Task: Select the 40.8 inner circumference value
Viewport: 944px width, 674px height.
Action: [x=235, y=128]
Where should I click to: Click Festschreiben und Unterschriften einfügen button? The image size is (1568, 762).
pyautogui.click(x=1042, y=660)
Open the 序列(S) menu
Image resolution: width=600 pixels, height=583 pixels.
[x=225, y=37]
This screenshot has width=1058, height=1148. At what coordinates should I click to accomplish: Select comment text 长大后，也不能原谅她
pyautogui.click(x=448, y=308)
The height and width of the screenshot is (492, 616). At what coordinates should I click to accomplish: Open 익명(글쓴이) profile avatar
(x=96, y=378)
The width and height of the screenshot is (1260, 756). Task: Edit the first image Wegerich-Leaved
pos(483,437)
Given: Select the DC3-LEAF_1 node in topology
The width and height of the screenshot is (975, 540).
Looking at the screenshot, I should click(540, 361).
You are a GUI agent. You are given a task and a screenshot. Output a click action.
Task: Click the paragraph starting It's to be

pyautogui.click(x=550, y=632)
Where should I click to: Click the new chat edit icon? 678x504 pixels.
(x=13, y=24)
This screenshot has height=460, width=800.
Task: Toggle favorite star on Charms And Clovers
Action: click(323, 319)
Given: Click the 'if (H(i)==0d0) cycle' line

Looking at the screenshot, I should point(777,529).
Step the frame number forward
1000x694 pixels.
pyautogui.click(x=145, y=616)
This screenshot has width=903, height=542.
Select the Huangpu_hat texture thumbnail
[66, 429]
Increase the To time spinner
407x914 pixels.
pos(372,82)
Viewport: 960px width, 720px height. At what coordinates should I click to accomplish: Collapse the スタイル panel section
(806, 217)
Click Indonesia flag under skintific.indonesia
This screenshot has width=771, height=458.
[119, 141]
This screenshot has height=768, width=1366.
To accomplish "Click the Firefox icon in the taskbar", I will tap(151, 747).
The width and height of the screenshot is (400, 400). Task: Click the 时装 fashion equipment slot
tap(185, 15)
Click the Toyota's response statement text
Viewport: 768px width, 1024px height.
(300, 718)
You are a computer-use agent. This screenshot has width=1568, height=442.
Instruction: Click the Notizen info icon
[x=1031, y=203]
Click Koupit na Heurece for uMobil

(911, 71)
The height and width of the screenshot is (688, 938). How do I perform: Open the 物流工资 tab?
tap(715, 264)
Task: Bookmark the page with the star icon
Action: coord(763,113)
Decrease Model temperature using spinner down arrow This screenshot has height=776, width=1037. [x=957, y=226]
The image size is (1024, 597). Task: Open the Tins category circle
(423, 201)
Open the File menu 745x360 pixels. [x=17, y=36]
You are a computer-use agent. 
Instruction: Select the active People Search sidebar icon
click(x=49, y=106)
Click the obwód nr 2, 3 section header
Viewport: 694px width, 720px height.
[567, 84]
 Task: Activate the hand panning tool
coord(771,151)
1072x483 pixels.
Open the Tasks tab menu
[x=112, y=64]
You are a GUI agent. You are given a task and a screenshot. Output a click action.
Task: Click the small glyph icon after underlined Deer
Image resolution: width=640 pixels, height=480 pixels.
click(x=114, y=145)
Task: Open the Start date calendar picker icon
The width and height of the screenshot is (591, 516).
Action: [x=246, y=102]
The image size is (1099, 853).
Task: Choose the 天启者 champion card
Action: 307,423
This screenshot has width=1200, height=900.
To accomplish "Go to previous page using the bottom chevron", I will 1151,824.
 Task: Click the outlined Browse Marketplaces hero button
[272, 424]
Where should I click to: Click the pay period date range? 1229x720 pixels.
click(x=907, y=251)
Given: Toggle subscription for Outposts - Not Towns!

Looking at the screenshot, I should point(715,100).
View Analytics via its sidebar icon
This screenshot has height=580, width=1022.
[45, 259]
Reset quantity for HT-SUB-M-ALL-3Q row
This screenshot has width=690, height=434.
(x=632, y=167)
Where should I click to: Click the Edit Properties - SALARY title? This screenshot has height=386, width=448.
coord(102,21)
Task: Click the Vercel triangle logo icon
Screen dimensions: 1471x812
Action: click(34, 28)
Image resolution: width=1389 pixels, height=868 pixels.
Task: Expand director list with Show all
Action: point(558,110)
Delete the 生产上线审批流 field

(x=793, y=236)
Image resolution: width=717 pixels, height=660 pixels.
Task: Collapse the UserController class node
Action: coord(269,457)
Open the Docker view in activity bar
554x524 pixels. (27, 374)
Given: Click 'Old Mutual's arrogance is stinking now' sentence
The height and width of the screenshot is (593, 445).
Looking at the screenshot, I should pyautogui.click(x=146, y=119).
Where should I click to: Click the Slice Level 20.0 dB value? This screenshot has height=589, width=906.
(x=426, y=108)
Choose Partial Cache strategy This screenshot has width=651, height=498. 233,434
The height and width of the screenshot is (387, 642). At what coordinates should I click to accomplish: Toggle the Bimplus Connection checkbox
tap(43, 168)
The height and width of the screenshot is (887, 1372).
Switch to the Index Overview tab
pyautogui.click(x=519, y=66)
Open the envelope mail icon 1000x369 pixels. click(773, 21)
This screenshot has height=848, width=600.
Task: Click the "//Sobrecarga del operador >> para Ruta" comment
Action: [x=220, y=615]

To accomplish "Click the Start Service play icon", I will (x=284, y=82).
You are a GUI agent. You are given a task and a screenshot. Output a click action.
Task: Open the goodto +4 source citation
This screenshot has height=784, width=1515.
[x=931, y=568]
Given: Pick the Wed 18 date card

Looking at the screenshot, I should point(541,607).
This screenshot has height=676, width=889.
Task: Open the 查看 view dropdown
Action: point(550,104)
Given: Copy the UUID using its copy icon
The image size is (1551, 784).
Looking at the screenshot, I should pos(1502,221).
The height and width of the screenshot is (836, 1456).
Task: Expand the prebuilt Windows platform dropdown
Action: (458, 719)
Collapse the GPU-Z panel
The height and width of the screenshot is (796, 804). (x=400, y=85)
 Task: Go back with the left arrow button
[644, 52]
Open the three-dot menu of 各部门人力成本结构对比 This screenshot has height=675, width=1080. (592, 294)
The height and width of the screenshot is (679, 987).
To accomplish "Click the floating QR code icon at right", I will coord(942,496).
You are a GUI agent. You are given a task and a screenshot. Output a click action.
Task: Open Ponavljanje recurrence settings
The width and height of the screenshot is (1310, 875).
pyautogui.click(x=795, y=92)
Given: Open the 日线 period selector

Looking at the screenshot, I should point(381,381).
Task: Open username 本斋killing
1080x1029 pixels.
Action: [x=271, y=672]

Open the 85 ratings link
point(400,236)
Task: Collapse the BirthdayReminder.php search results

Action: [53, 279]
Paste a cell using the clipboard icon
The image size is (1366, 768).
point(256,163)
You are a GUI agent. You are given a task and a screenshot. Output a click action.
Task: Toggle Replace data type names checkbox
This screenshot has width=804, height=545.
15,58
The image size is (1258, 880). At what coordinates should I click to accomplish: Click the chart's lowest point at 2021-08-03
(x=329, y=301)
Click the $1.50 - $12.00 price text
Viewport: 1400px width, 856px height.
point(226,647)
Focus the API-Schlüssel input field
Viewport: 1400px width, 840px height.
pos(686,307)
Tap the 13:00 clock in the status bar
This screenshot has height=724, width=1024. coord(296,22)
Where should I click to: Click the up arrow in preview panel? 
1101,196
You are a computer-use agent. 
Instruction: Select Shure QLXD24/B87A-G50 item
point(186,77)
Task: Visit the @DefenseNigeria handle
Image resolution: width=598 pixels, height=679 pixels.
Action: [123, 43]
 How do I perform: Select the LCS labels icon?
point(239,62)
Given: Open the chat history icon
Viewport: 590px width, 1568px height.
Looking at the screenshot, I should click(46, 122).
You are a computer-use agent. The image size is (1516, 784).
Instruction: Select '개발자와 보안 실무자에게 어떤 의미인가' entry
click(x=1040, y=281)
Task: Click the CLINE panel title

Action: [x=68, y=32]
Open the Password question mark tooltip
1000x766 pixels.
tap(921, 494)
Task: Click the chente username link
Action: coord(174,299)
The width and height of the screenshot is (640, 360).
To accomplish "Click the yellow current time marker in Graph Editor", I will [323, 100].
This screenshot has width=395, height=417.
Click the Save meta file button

******************************

What to work on :: Only the lines from the one holding "How do I perform: Select" to the end of the entries above belong in the answer, each copied exactly.

Exercise result ::
 How do I perform: Select the LCS labels icon?
point(239,62)
Given: Open the chat history icon
Viewport: 590px width, 1568px height.
Looking at the screenshot, I should click(46, 122).
You are a computer-use agent. The image size is (1516, 784).
Instruction: Select '개발자와 보안 실무자에게 어떤 의미인가' entry
click(x=1040, y=281)
Task: Click the CLINE panel title

Action: [x=68, y=32]
Open the Password question mark tooltip
1000x766 pixels.
tap(921, 494)
Task: Click the chente username link
Action: coord(174,299)
The width and height of the screenshot is (640, 360).
To accomplish "Click the yellow current time marker in Graph Editor", I will [323, 100].
This screenshot has width=395, height=417.
Click the Save meta file button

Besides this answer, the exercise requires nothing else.